As políticas de adaptação ao calor, como horários de trabalho flexíveis, ajustamento do calendário escolar ou aumento dos espaços verdes urbanos - áreas mais frescas que podem ser uma tábua de salvação para as comunidades de baixos rendimentos que vivem em habitações mais quentes e densas - podem melhorar o bem-estar e salvar vidas.

"Os sistemas de alerta para o calor e os planos de ação estão, na verdade, bem desenvolvidos na maioria das regiões da Europa", explica Malcolm Mistry, professor assistente na London School of Hygiene & Tropical Medicine.

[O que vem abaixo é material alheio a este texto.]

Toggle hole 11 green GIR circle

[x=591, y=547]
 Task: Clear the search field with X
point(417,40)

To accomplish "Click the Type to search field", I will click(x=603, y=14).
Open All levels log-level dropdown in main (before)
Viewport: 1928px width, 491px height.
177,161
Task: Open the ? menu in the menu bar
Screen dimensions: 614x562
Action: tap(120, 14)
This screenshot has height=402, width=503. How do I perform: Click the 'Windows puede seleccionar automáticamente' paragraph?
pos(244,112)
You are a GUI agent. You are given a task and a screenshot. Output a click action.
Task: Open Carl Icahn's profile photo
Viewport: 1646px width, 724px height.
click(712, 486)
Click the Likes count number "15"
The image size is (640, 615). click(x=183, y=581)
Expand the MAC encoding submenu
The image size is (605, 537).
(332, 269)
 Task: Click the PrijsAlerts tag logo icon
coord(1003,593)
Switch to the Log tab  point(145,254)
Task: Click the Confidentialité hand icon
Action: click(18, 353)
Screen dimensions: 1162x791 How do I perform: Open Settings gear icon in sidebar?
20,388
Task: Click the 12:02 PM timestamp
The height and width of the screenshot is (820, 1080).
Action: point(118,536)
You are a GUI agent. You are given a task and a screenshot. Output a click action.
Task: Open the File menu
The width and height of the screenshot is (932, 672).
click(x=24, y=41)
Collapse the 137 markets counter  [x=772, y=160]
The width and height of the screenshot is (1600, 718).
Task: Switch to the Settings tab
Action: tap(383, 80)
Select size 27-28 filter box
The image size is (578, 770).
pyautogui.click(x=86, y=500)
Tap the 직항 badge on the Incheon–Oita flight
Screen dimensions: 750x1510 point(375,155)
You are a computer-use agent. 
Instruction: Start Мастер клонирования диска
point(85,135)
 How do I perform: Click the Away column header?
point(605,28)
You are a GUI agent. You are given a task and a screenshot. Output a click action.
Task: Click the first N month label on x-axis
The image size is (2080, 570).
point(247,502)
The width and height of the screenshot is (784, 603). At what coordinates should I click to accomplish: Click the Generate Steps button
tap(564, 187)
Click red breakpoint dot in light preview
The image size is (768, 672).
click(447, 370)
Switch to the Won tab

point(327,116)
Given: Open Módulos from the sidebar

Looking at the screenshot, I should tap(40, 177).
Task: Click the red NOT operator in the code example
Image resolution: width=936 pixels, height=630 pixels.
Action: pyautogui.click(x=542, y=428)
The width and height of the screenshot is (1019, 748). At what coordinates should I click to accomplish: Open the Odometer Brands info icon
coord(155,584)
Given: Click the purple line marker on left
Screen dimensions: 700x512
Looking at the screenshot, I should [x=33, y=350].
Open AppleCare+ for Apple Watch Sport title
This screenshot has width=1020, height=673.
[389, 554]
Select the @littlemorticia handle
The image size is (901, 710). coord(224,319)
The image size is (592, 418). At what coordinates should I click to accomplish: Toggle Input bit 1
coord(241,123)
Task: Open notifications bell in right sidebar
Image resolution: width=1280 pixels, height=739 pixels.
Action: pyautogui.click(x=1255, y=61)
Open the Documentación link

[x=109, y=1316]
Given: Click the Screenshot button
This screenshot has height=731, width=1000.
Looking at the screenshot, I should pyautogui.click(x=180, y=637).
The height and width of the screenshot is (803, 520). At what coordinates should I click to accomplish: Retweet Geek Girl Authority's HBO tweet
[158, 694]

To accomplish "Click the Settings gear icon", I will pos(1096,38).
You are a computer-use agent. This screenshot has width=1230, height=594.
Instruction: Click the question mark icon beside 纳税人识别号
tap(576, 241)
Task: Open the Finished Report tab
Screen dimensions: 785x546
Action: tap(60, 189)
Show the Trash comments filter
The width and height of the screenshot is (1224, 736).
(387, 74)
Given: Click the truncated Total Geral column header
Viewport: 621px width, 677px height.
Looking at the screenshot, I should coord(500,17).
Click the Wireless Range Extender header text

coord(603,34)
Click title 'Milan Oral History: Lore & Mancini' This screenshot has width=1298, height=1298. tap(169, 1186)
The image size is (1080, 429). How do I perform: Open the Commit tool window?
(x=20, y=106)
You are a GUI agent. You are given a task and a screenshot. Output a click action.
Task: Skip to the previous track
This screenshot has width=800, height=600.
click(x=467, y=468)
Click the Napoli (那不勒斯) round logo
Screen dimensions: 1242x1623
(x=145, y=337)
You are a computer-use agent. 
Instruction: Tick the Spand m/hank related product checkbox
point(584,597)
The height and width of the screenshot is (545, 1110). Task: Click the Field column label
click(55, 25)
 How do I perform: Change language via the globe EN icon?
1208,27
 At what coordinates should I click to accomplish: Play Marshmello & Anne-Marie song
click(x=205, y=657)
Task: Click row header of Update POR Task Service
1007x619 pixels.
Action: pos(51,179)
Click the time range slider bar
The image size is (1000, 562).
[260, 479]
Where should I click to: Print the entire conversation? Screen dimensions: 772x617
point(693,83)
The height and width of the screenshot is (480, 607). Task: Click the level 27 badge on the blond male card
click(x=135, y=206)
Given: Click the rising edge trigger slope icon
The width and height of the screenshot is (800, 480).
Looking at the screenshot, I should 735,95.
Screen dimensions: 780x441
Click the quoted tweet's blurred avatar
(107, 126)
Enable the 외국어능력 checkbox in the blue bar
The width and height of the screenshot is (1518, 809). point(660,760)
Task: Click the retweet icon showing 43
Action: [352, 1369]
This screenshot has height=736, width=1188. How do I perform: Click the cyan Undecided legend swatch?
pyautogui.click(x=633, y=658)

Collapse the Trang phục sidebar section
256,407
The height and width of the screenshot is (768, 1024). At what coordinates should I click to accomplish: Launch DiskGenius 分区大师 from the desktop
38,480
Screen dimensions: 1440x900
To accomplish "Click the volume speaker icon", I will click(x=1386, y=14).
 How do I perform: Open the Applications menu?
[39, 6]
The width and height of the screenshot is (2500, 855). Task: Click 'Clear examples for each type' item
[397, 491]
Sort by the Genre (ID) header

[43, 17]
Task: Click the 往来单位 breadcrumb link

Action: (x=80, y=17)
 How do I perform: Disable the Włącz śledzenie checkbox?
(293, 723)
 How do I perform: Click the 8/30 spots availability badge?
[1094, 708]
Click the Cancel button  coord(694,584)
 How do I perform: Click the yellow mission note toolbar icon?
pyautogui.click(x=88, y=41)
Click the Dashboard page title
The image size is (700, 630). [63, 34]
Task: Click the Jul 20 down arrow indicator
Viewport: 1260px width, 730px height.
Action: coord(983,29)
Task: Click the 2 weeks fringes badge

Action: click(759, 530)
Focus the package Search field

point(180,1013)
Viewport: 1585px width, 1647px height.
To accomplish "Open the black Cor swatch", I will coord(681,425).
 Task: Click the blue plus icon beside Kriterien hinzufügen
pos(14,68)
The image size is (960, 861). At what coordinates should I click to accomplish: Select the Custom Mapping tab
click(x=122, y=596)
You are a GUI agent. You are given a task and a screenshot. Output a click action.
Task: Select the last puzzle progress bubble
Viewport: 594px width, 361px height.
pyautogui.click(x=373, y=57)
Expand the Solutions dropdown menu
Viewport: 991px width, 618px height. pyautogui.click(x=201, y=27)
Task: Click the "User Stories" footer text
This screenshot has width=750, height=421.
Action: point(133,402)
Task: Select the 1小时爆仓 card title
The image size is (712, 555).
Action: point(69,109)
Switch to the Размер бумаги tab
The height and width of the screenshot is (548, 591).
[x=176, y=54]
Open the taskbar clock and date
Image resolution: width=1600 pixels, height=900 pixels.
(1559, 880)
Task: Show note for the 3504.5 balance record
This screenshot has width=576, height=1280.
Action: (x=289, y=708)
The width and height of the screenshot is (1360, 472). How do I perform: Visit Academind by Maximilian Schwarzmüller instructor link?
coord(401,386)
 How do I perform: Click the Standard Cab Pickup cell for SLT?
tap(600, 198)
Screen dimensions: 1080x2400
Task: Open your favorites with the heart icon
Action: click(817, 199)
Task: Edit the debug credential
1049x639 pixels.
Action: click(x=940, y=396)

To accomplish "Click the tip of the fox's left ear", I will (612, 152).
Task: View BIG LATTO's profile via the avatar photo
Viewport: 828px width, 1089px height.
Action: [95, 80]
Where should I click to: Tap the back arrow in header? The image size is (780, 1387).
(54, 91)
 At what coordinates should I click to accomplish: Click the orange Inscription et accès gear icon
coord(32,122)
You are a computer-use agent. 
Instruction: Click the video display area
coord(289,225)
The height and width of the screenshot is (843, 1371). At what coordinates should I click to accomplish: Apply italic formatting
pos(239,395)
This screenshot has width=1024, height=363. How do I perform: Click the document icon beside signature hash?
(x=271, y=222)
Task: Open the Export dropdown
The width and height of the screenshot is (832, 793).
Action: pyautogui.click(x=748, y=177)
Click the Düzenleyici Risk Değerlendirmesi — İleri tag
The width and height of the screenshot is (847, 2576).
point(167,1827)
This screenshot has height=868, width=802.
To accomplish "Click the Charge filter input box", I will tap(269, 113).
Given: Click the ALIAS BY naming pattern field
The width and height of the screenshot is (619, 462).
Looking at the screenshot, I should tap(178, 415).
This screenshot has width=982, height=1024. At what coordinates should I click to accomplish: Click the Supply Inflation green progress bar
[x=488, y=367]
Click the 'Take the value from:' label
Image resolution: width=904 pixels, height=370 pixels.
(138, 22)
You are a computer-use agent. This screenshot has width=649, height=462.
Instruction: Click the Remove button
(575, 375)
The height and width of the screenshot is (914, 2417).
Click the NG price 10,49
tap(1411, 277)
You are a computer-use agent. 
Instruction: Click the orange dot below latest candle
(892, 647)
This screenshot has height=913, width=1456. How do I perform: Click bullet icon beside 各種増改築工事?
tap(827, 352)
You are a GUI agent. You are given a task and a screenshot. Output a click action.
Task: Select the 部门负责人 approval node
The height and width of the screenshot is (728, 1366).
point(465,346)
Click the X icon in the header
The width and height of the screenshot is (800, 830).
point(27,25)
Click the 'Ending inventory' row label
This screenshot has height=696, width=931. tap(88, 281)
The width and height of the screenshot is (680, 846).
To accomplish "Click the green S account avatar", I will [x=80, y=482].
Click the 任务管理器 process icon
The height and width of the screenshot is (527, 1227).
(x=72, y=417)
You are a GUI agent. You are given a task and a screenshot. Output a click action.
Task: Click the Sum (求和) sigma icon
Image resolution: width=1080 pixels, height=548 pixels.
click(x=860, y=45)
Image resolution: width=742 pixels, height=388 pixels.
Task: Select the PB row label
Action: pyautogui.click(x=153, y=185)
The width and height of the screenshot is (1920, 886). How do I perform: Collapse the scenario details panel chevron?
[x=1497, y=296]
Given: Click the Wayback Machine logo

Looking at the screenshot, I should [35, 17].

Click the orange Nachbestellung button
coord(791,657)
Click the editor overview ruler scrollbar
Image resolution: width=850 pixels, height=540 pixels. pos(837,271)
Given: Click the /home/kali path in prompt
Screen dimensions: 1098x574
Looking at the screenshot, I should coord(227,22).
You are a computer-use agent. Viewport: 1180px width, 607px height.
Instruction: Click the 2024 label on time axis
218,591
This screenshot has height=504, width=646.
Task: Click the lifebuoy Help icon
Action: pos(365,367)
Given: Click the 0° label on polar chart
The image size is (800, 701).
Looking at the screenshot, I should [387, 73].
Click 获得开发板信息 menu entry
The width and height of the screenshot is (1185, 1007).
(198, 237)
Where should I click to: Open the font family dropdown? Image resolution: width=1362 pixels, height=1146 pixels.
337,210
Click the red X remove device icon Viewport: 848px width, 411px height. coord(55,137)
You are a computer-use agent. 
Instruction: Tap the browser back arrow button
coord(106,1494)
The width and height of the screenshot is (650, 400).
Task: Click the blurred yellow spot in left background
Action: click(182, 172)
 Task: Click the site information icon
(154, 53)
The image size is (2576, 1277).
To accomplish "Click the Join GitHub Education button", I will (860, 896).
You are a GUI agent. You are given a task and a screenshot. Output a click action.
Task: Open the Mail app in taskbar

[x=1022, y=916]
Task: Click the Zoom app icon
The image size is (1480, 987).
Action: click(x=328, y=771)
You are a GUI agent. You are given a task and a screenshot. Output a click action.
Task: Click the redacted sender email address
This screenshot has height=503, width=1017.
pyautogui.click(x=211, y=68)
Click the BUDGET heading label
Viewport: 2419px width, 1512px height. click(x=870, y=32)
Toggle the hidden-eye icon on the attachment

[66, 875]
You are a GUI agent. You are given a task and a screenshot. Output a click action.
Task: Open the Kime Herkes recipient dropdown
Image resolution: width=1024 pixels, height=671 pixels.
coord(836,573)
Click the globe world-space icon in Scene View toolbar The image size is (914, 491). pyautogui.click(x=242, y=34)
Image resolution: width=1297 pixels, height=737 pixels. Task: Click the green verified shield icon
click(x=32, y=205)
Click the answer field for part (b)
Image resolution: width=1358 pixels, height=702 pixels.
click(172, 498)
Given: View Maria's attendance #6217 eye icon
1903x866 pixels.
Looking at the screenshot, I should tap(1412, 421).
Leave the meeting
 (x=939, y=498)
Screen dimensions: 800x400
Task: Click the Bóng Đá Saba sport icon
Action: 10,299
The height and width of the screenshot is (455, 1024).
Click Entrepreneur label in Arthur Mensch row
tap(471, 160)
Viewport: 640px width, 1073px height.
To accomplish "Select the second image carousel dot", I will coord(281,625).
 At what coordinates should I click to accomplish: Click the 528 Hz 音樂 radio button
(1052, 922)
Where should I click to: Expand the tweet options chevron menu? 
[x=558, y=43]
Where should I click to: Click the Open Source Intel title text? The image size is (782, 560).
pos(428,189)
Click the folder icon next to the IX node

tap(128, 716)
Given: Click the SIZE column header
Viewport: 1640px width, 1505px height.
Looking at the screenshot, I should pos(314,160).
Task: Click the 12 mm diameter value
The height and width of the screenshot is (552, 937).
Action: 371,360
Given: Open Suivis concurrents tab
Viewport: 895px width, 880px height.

Funcionário faz uma pausa enquanto trabalha num estaleiro de construção de estradas em Milão, Itália, a 1 de julho de 2025.
Funcionário faz uma pausa enquanto trabalha num estaleiro de construção de estradas em Milão, Itália, a 1 de julho de 2025. AP Photo/Luca Bruno

"No entanto, mesmo com os avisos emitidos pelas autoridades meteorológicas e de saúde pública em toda a Europa, os encargos com a saúde associados ao calor têm-se mantido consistentemente elevados nos últimos verões".

Os investigadores alertam para o facto de que, mesmo com grandes esforços de adaptação, as mortes por calor continuarão a aumentar, uma vez que as emissões de gases com efeito de estufa retêm o calor e conduzem a verões mais quentes e mais perigosos.

A "dura realidade", acrescenta Mistry, é que, a menos que reduzamos urgentemente as emissões de gases com efeito de estufa, os esforços de adaptação desempenharão um papel limitado na atenuação dos riscos do aquecimento global provocado pelo homem.